** Goal of the exercise **
Which lines in the material below contain the string "Where"? Pull out each of them, treating uppercase and lowercase as different.
--- start Source data ---
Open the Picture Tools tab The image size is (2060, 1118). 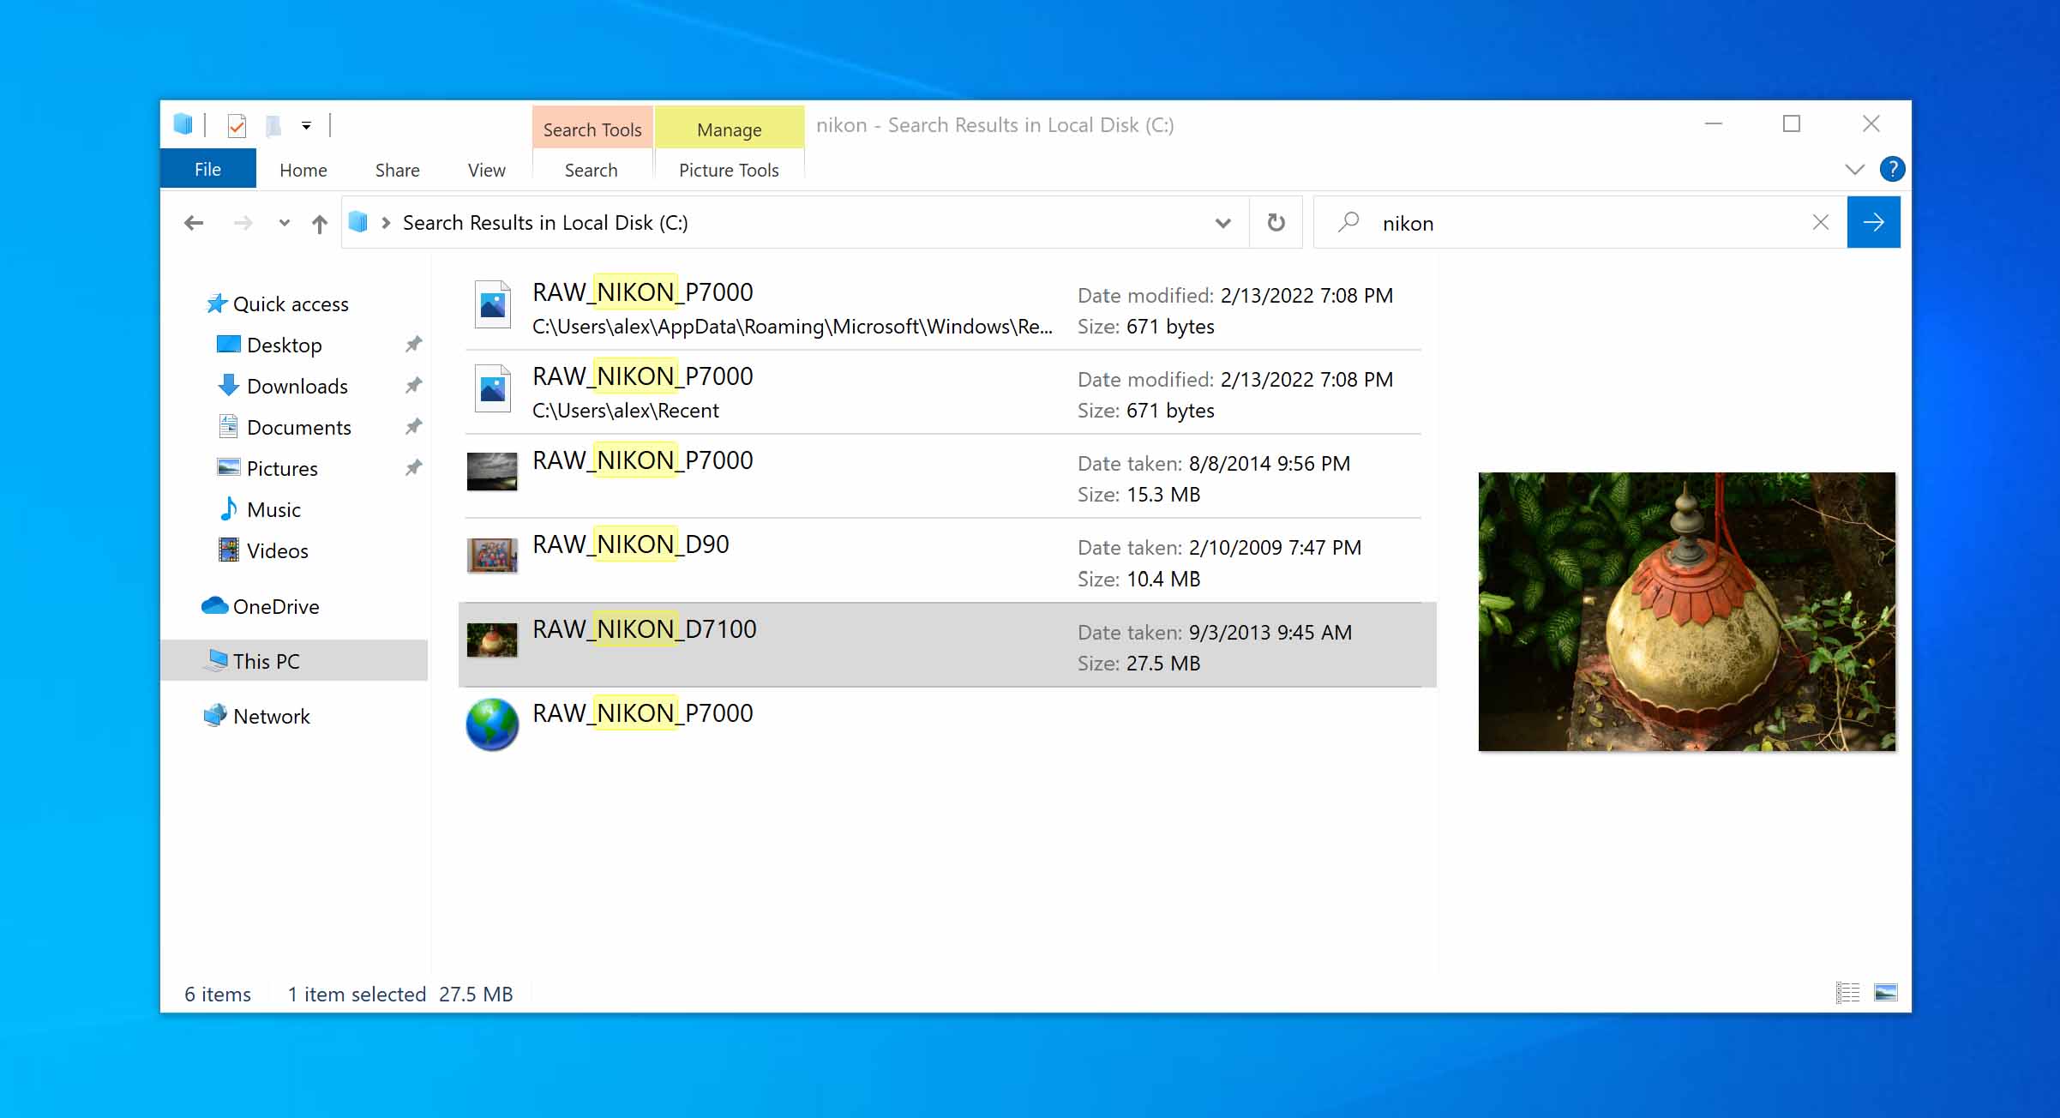tap(729, 170)
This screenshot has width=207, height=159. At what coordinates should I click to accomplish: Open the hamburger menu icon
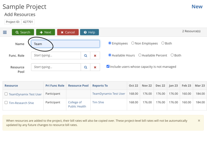click(x=5, y=32)
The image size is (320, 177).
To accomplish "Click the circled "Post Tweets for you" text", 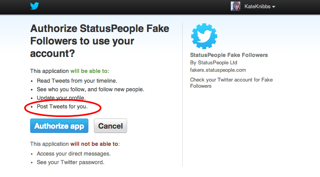I will click(62, 106).
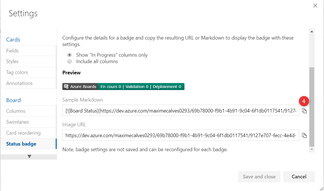Open the Annotations settings page

tap(19, 83)
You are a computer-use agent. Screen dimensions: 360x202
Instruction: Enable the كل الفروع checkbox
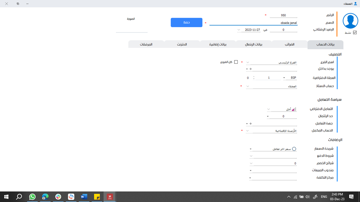point(236,62)
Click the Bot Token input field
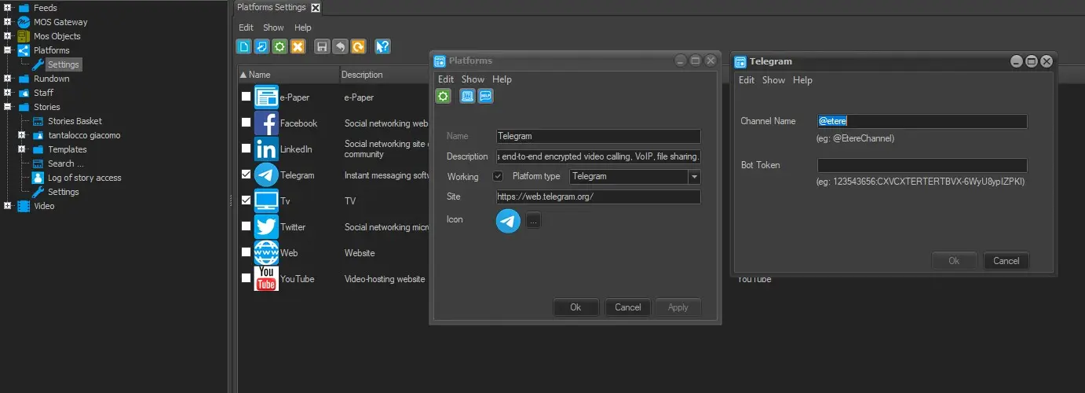The height and width of the screenshot is (393, 1085). [x=922, y=166]
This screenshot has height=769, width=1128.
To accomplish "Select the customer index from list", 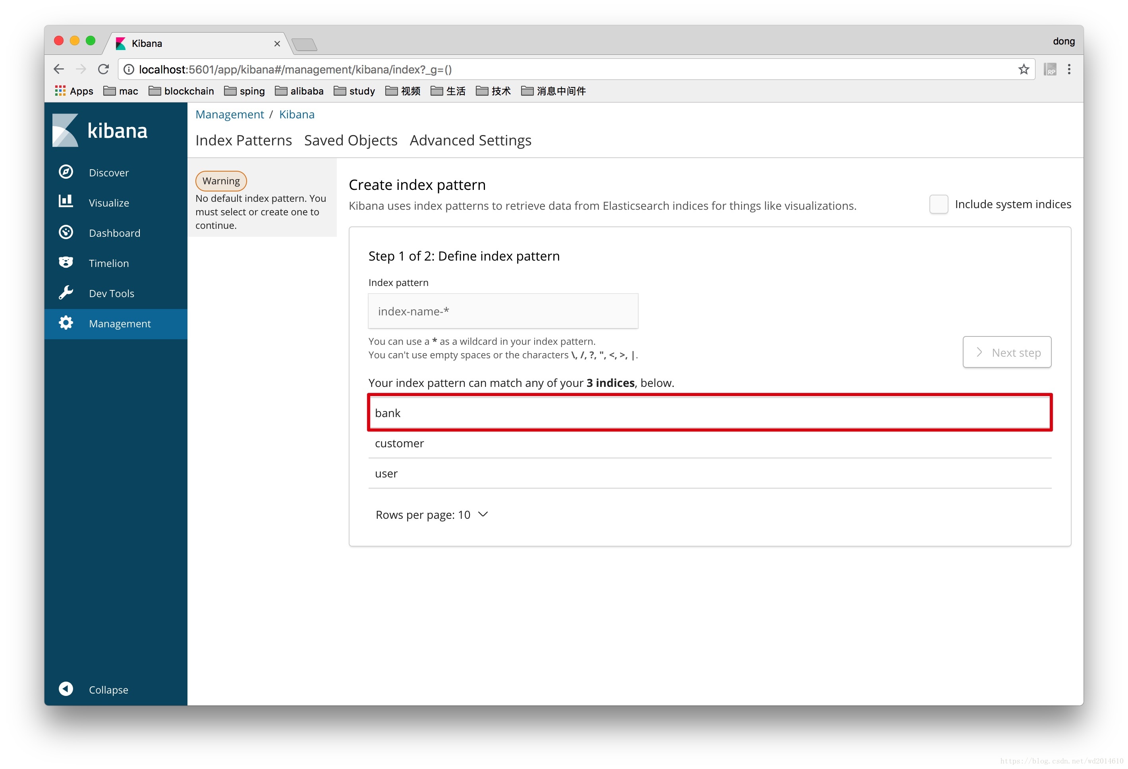I will 398,442.
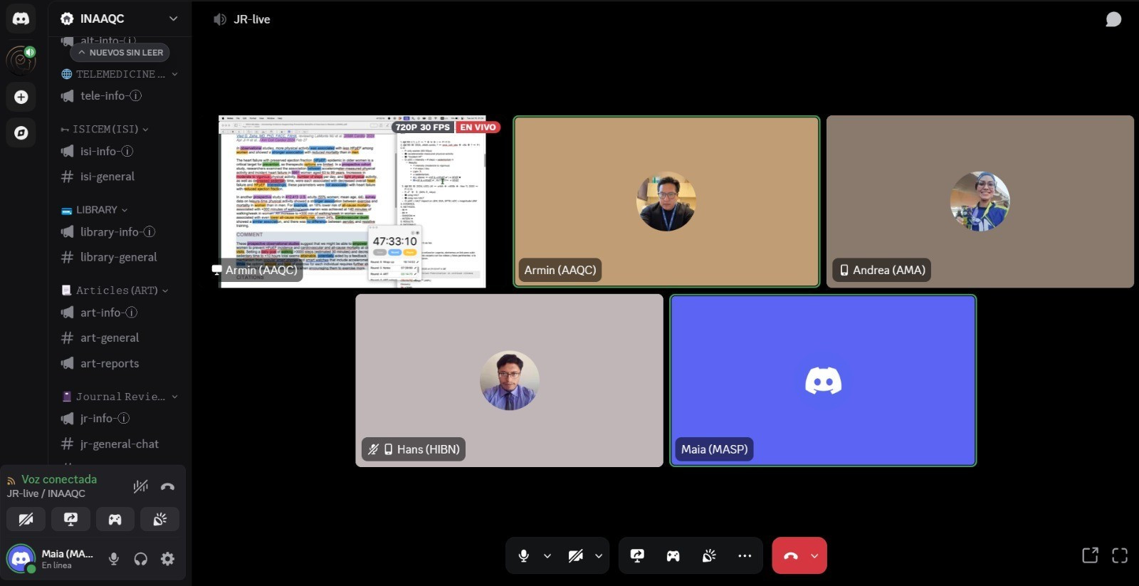Click Armin's live screen share thumbnail
Image resolution: width=1139 pixels, height=586 pixels.
[x=352, y=202]

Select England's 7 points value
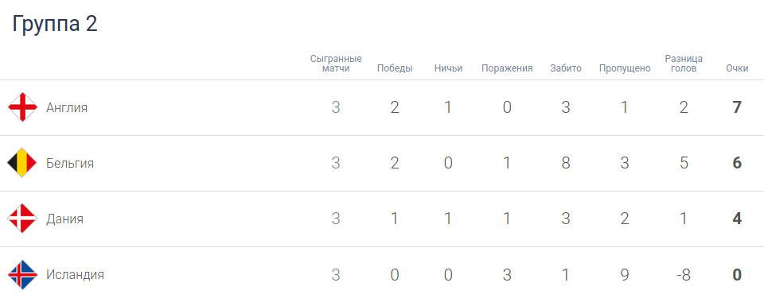pyautogui.click(x=737, y=107)

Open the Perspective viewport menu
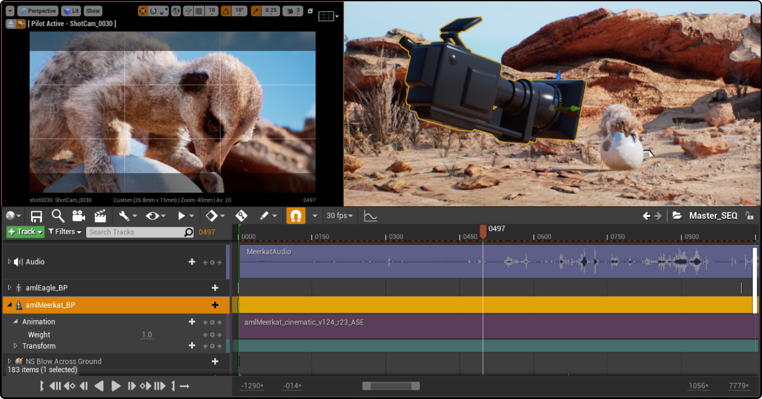38,11
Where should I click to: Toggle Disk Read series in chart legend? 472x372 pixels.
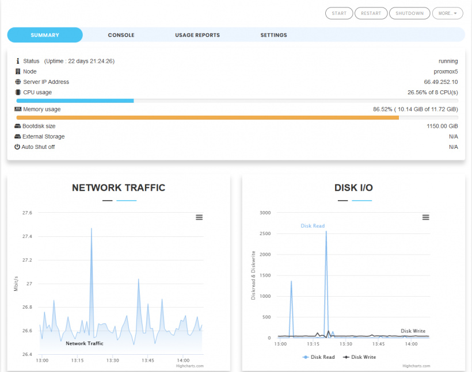(x=318, y=357)
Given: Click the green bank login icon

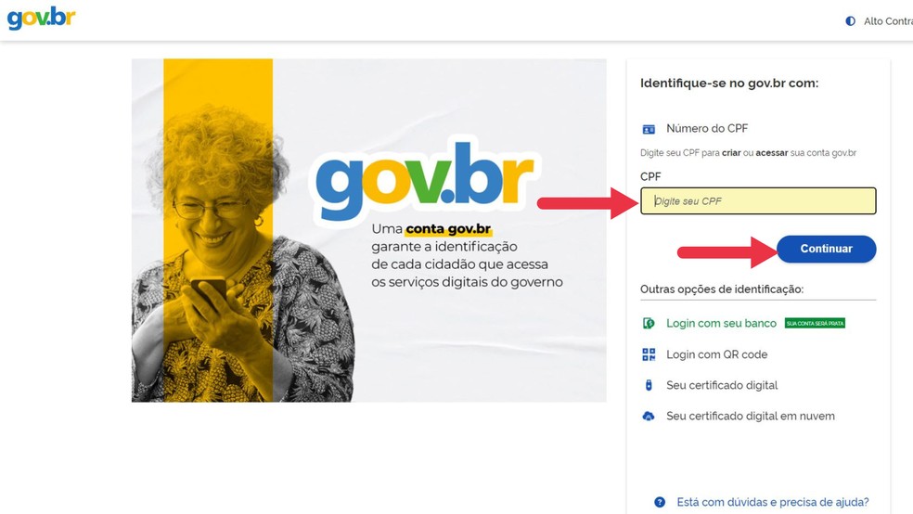Looking at the screenshot, I should click(648, 323).
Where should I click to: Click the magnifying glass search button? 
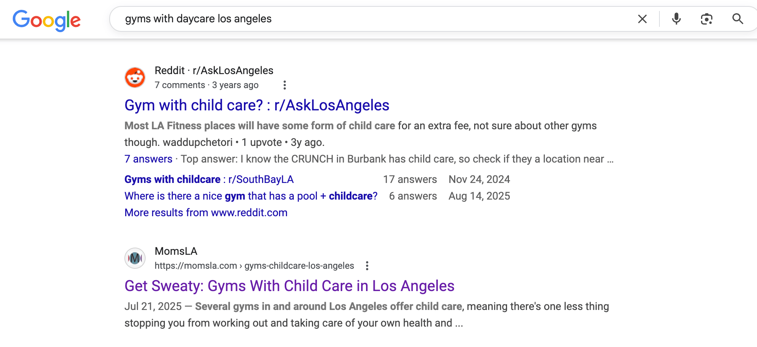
--- end Source data ---
** Reply to the exercise **
Where should I click to: Toggle Disk Read series in chart legend? 472x372 pixels.
Where should I click to: Click the magnifying glass search button? 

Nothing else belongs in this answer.